You may not know this but TSA doesn’t open until 5 AM so with a 4 AM flight the reason the ticket is so inexpensive is because you have to figure out how to get into the locked-down airport without being arrested. I’d pass along how I accomplished this but don’t want anyone else to take advantage of it and get the loophole closed down. ANYWAY. I arrive at my gate and finally pull up my boarding pass. To my delight, I look at the seat and it just says. “FIRST.” Wow, first class for only $29?!? Spirit is the best. They call the first boarding group and oddly I am the only person to stand up….I thought for $29 dollars more people would spring for first class but hey to each their own. I walk down the ramp, greet the crew and turn to see there are no first-class seats and all of the seats do indeed have letters and numbers designating they belong to people. My stomach drops fearing what this could mean. Concerned I show my pass to the crew bewildered as to where I could sit for this flight. The kindly Stewardess points to the aisle…not an aisle seat….no the 18-inch hallway that passengers walk through to find their seats. I sit down in the aisle bewildered that I had to get on first my concern building with each second. Now as I sit there the other passengers are lined up and ready to board….how will they get past me….why am I sitting here? At this point, the kindly stewardess approaches me and says “It’s time” as she slowly but powerfully forces my shoulders down and straightens my legs so I am lying face up on the aisle floor at the very front of the Spirit Airlines 4 AM flight to Fort Lauderdale Florida. Apparently, the $29 ticket is for the floor mat seat as Spirit wants to keep their planes as tidy as possible, all customers must wipe their musty feet over my decrepit body and walk over me to find their seats. It was hell. We all know how many people Spirit tries to cram on a plane. There were 120 passengers on a 75-seat plane. I have internal bleeding. Finally, everyone is seated, the captain taxi’s to the runway with minimal parts falling off of the plane and we take off. 
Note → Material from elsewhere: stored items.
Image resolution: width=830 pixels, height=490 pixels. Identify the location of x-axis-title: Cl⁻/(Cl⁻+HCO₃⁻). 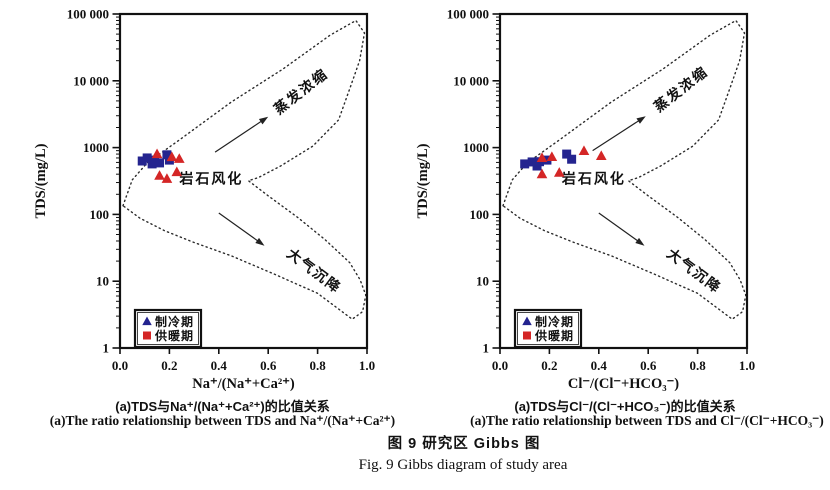
(624, 384).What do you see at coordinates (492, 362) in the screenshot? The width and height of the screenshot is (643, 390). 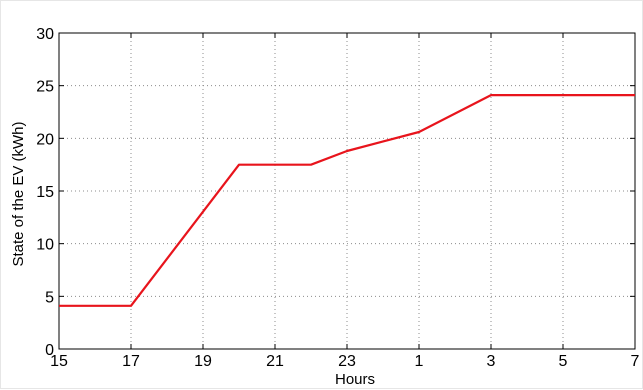 I see `x-tick-label: 3` at bounding box center [492, 362].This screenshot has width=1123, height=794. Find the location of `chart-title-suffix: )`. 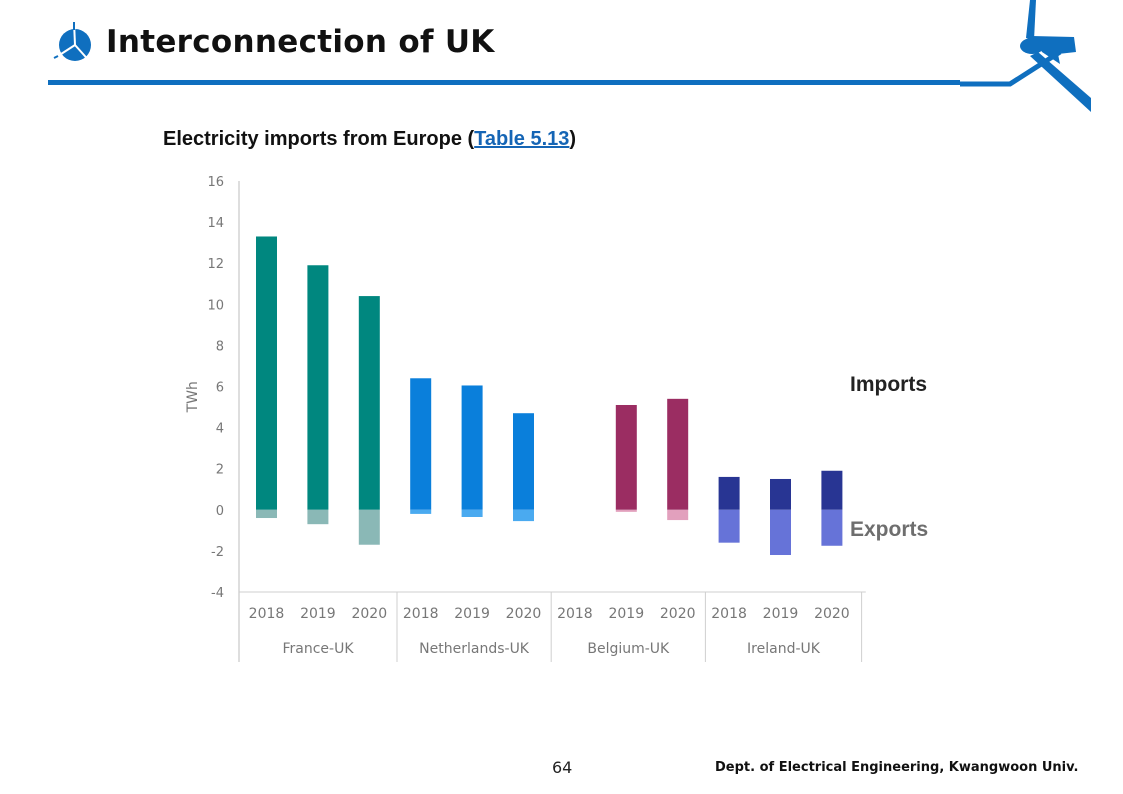

chart-title-suffix: ) is located at coordinates (573, 139).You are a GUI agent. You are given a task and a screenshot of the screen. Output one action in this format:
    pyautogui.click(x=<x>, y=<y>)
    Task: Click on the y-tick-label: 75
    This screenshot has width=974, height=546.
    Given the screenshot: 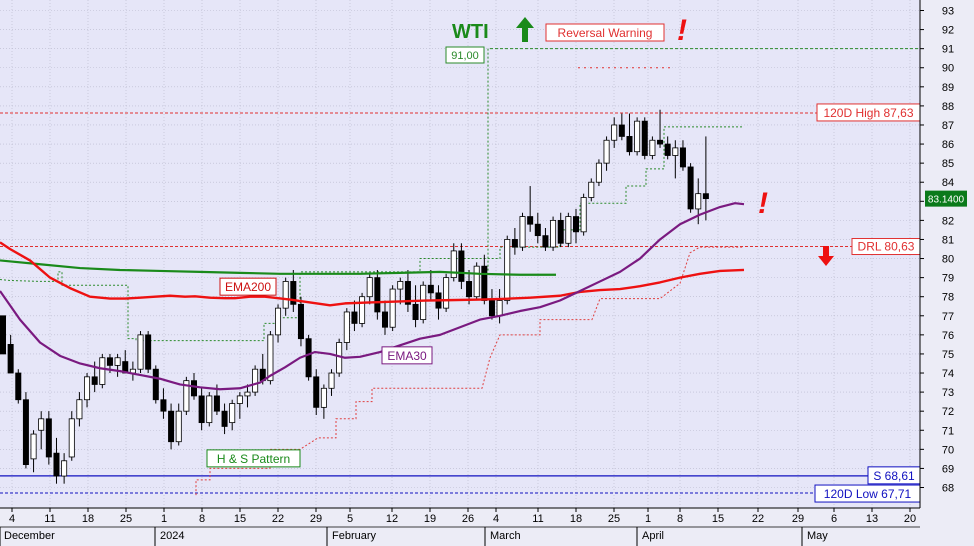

“This may not be so bad,” I think to myself as we are reaching cruising altitude WHEN ALL OF A SUDDEN EVERY LIGHT IN THE DARK PLANE TURNS ON AT ONCE. “If there is a doctor on board please come to the back of the plane as we have a medical emergency.” I look back and see no one get up wait a few seconds and figure well I am only 65 days away from becoming a doctor I guess I could see what’s wrong. I scramble to the back only to be looked at in disgust….I can see it in all of their faces…what is the floor mat doing here? I reply to their non-verbal question by saying I work in medicine and am here to help. The crew, the man having the emergency, and a toddler in the back row all burst out laughing and tell me they don’t need help from a floor mat. 

At this point, my normally calm demeanor has had enough. I could handle being a floor mat, but to disregard my medical knowledge is a line I will not tolerate being crossed. So I figured if they were going to try to do my job I would just have to take someone else’s job. I decided then and there for the remainder of the flight I would be an Air Marshall——a secret government operative waiting for crimes to happen and springing into action at the last second to prevent tragedy. Unfortunately, this job was much more boring than I anticipated so I decided to lower the bar for what constituted an air crime. 

Listening to audio on your phone without headphones? Ejecto-Seato bitch you’re going out the emergency exit at 30,000 feet.

Taking one of the middle armrests when in an aisle or window seat? Dismemberment.

Crying baby? SHUT THAT BABY UP THIS IS SPIRIT AIRLINES FOR PETE’S SAKE NOT SOME TRASH LIKE FRONTIER.  

I was fairly confident I became a hero on that plane. My efforts to clean up the flight were like Achilles fighting the Trojans or Hercules crushing Hades. Awe-inspiring. Similar to how a janitor cleans up a school I cleaned up that flight with reckless public behavior. However, APPARENTLY, SOCIETY DISAGREES and upon landing, I was met with the full force of the Fort Lauderdale Police Department and detained. Fortunately, Keely bailed me out and now we have time for journaling, chanting to Mother Earth, and doing yoga. This is quickly shaping up to be the best transition from fake Christmas to real Christmas yet.